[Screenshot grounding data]
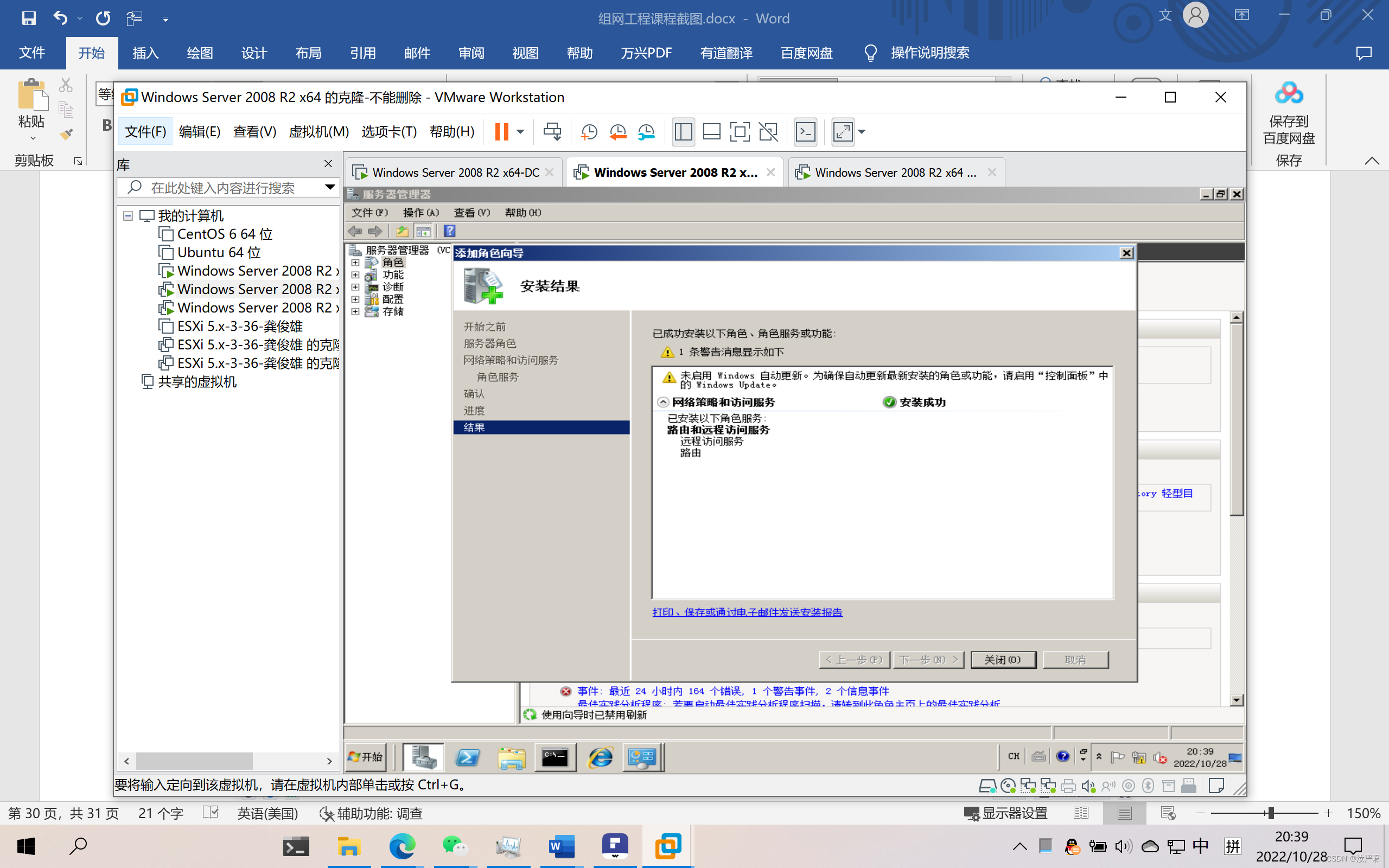Click the send Ctrl+Alt+Del icon

tap(552, 131)
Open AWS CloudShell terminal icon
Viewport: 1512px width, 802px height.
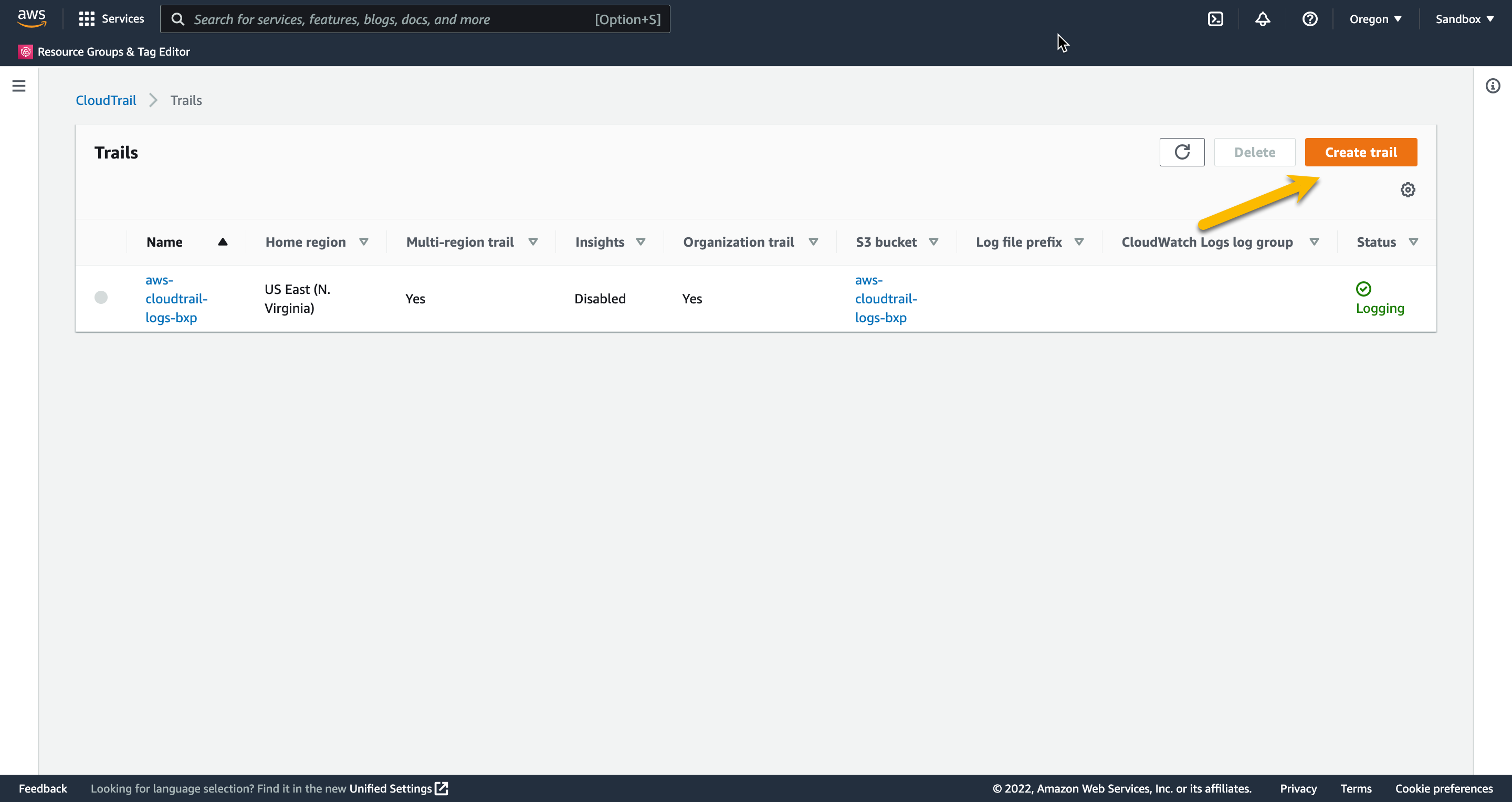click(x=1215, y=19)
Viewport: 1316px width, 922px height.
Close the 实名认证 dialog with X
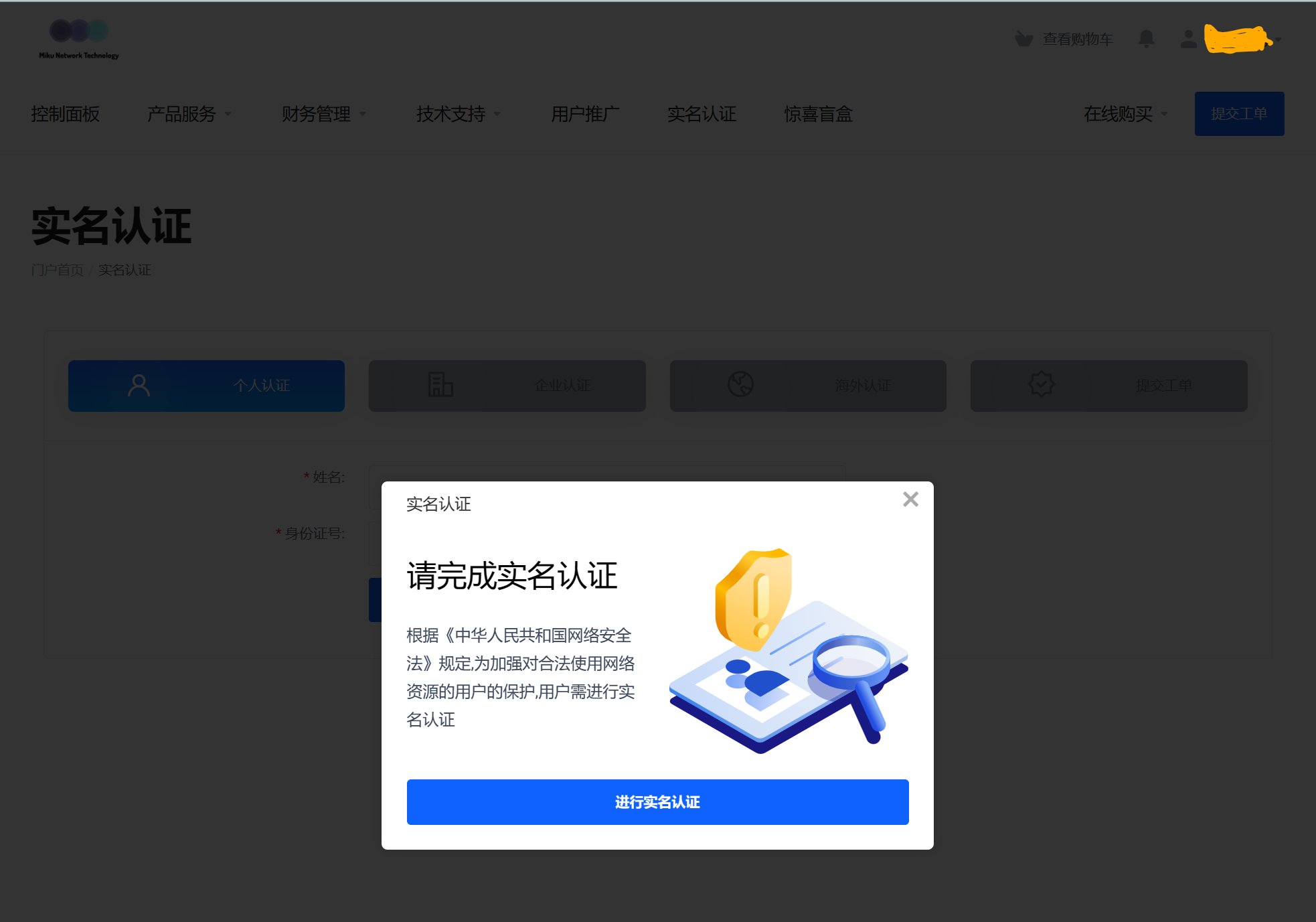point(910,500)
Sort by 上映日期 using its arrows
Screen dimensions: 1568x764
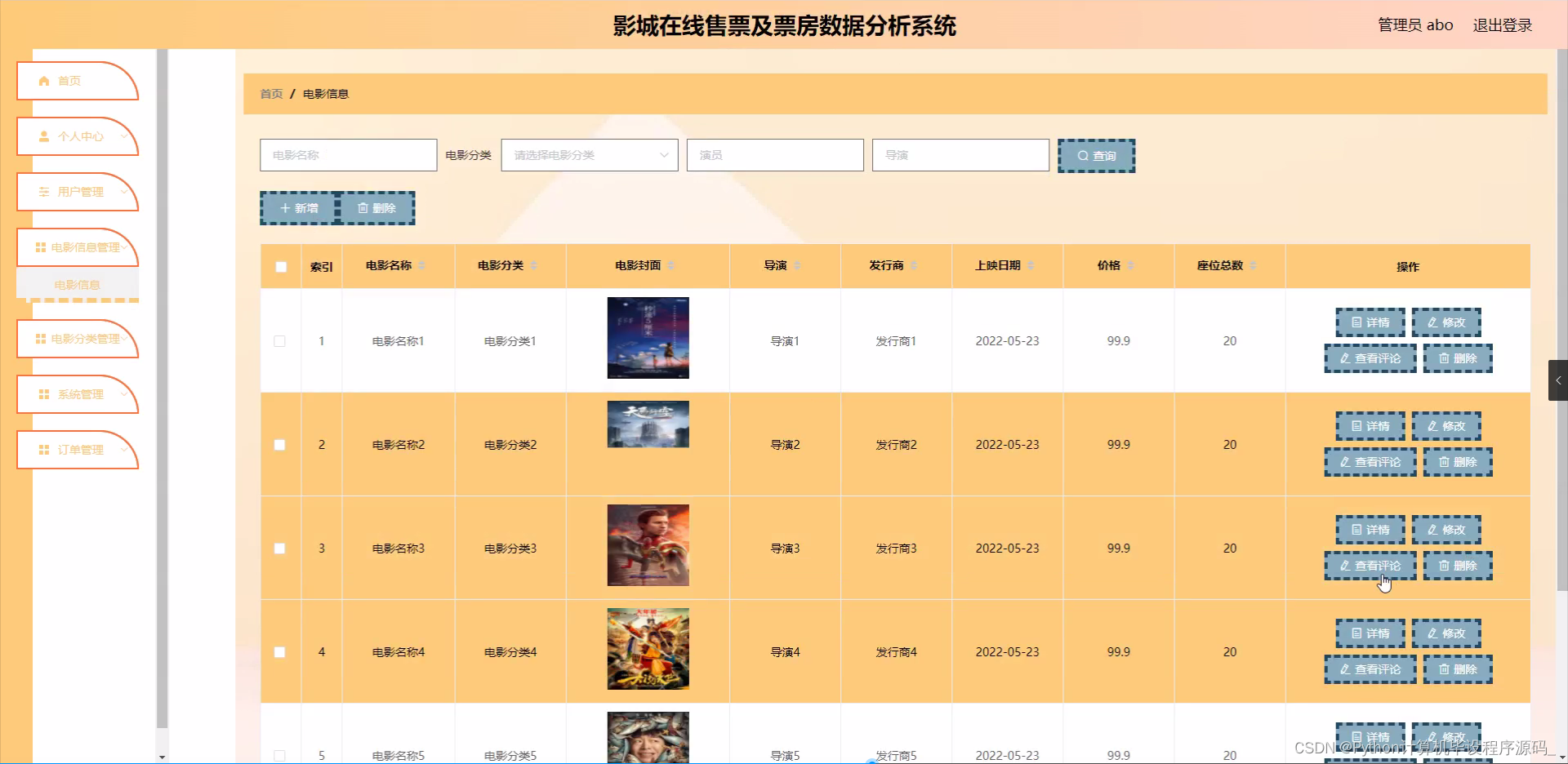coord(1032,265)
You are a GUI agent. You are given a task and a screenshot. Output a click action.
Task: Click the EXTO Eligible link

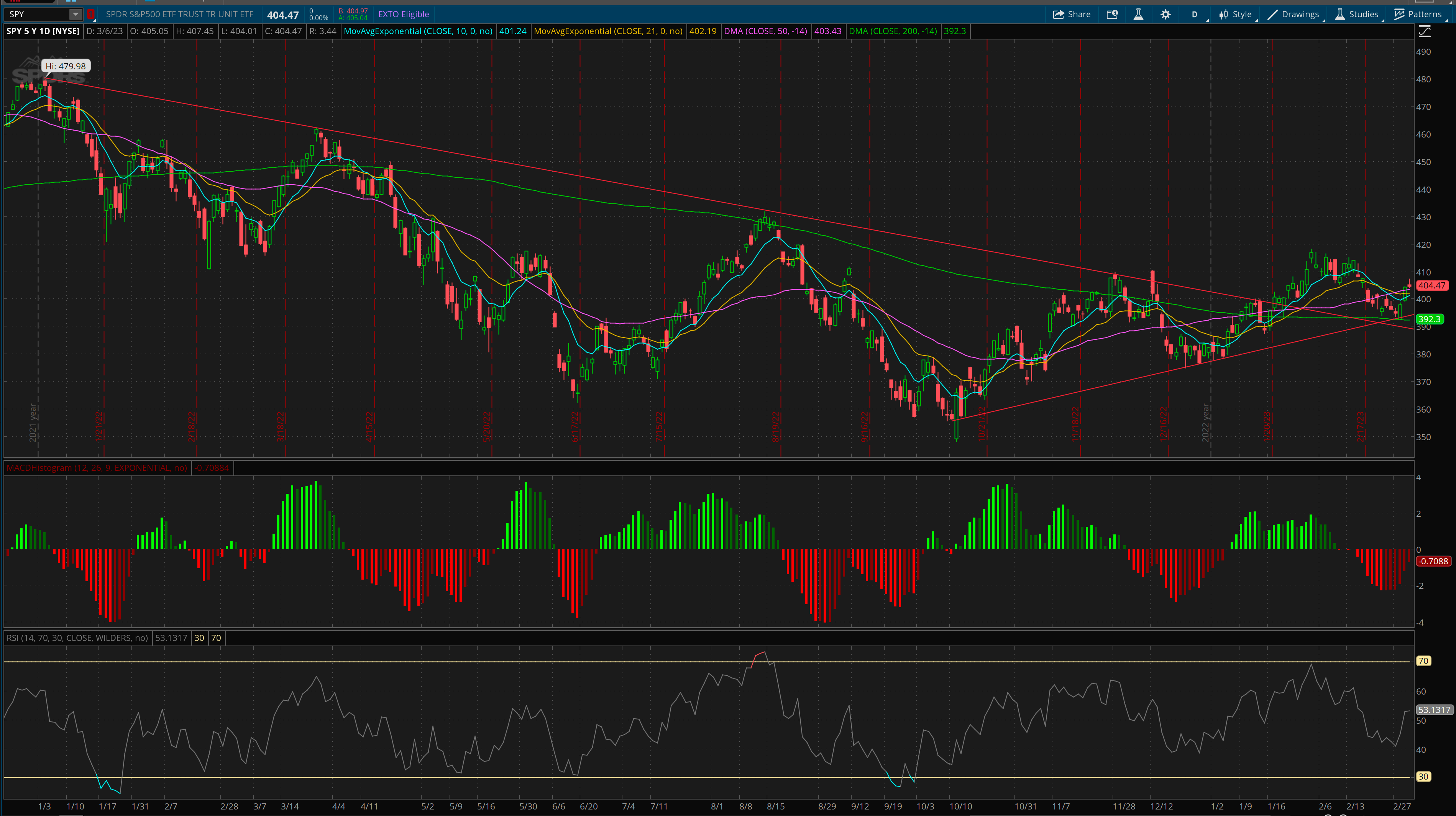click(403, 14)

> [PROBLEM DESCRIPTION]: Retype exactly, and only, the lines from the one containing "Close the 实名认证 dialog with X" through the end of the records above. Pictures stay out of the copy.

> [FINISHED EXERCISE]:
Close the 实名认证 dialog with X
point(910,500)
Sort by 上映日期 using its arrows
Screen dimensions: 1568x764
coord(1032,265)
You are a GUI agent. You are given a task and a screenshot. Output a click action.
Task: Click the EXTO Eligible link

click(403, 14)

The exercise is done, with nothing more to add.